From: Roger Turk <73527.1356(--nospam--at)compuserve.com>
Date: Wed, 12 Apr 2000 10:04:42 -0400
Unless your client is a government entity, he/she is not required to accept
the "lowest responsible bid," and can, in fact, accept the high bid if that
is what they want.
Contractors know what others have bid even if bids are not publicly opened.
To ask a bidder to reduce its bid so that it is the low bid is definitely
unethical for an engineer and is something that I would not be a party to.
Not only is it unethical, but you would get a reputation for bid shopping, if
not bid manipulation (which could be illegal), and future projects would not
draw the better bidders.
If your client wants to use the second low bidder, that is his/her
prerogative, and he/she would have to justify it to his/her board of
Of course, it is also your professional responsibility to advise your client
*not* to accept a low bid if you are aware of the low bidder's repeated
failings on projects.
Hope this provides some support.
A. Roger Turk, P.E.(Structural)
Nels Roselund wrote:
>>Is there a written code of bidding ethics for projects in the construction
If a client has bids on a project that I've designed, and tells me that he
wants to ask one bidder to lower his bid to that of another in order to get
the project, is that client being unethical, immoral, illegal, or shrewd?

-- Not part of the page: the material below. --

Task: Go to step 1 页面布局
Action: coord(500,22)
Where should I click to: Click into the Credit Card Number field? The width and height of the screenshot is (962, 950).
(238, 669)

My advice is, "Don't do it", for two reasons:
1) the bidders have a right to expect that their bids will be taken as a
serious offer to do business, not as a means of manipulating a competitor.
2) it starts the project out with the wrong kind of relationship -- one in
which each knows the other is willing to do some shady dealing. When
something goes wrong and defenses go up, things are more likely to turn sour
if each already has reason to distrust the other.
The client says, "Its done all the time in my industry."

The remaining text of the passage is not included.